“Secrets? I have none to tell,” he said, lifting his head and looking her in the eye as he spoke his bold-faced lie.
She tilted her head, but her gaze was soft with affection. “I’ve always imagined you fell in love with someone you couldn’t have. That’s why you won’t marry and have children when you would make such a wonderful husband and father—”
“Lauren,” he said gently. “I adore you. Let’s keep it that way. Stop now.”
“But then I saw you with Gwyn.” Here was the woman who was strong enough to be Paolo’s match. She rarely had to show this sort of steel because her sweet nature inevitably paved smooth streets wherever she went. But Paolo was not as domesticated as he appeared. A weak woman would not have fared well as his wife.
“Take him,” he said, rolling Arturo into her arms. “We’re not having this conversation.” He started back to his office.
“I spent five years married to a man who didn’t love me because I was afraid of what I felt for Paolo. Five years sleeping with the wrong man,” she said to his back. “She’ll find someone else you know.”
He was at the door, feeling the latch like a knife hilt against this palm. A pain in his chest was the blade. He twisted it himself.
“She’ll try to make babies with him,” her voice continued in brutal purity behind him. “I did. Because she’ll think that any man’s baby is better than no baby at all...”
He almost had the door shut on her. Rude, but necessary.
Her voice elevated. “If you won’t tell me, at least tell her why you’re breaking her heart.”
He pulled the door closed and turned the lock for good measure. Then he leaned his forehead upon it, blood moving like powdered glass in his arteries, the baby’s body heat still imprinted on his aching arm.
CHAPTER ELEVEN
GWYN THOUGHT SHE was doing pretty well. It had been two months and most of the paparazzi vultures had learned that she lived a very boring life, going from Henry’s to work to the grocery store to the dentist to the quickie oil change place. Even she was bored with her life.

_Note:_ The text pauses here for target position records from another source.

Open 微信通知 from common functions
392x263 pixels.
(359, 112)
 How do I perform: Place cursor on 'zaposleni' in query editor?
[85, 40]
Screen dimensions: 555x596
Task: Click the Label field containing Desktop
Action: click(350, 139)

Which is why she went on a date with a friend of her brother’s. She told herself it was any number of things: getting back on the horse, research about a possible move to New York, interest in a career change to landscape architecture—hilarious. As if she had any interest in watching grass grow. But it was also an opportunity to eat in a restaurant where she didn’t work, to see a jazz trio and wear one of the dresses she couldn’t bring herself to discard.
She also told herself it was a test, to see if she could let any man other than Vito kiss her.

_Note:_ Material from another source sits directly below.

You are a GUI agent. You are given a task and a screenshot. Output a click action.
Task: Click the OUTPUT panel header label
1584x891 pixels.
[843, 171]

She was honest with him, told him up front that it was her first date since “it” had happened. He was good-natured, kept things casual and friendly, was a gentleman and a pleasant companion, making her laugh. He made her forget for moments at a time that she was pining and lost without the man she really loved.

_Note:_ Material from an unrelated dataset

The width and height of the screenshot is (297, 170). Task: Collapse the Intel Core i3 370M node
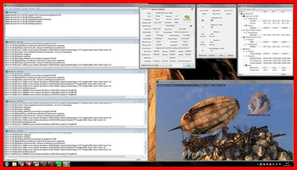click(241, 16)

But at the end of the night, when he moved to kiss her, she balked. It was instinctive. He wasn’t Vito. It felt wrong.
He drew back, solemn and knowing, ruefully disappointed. “Not ready, huh?”
“I’m sorry.”
“Don’t be.” He picked up her hand and kissed her bent knuckles. “I’ll be back at the end of the year. We can go out again then. See if you feel differently.”
“Thank you,” she said, privately sighing. But I won’t.
Then Henry turned on the porch light and they both chuckled.
Travis was at the breakfast table when she walked into the kitchen the next morning.
“Do not look at anything,” he warned.
She knew the paparazzi had gone crazy. Cameras had been flashing around them all evening.
“He said we could go out again the next time he’s in town.” She poured a cup from the coffee he’d made. “But he doesn’t realize how notorious I really am, does he?”
Travis said it wouldn’t matter to his friend and as Gwyn went about her week, she wondered if anything mattered. It certainly hadn’t mattered to Vito that she was dating other men.
Because deep in a sick corner of her soul, that was the real reason she had done it. She had hoped he would see one of those images that had been taken of her dining and dancing. She had hoped it would make him react.
Nothing.
Crickets.
Which was as painful and disheartening as the fact that she’d felt nothing for a perfectly nice man when he’d acted like he liked her, not just her face or body or the bare skin he’d seen online, but her.
With a shaky sigh, she looked down at the payments she was approving and wondered how many times she’d written her initials without taking in what she was actually signing. She started again.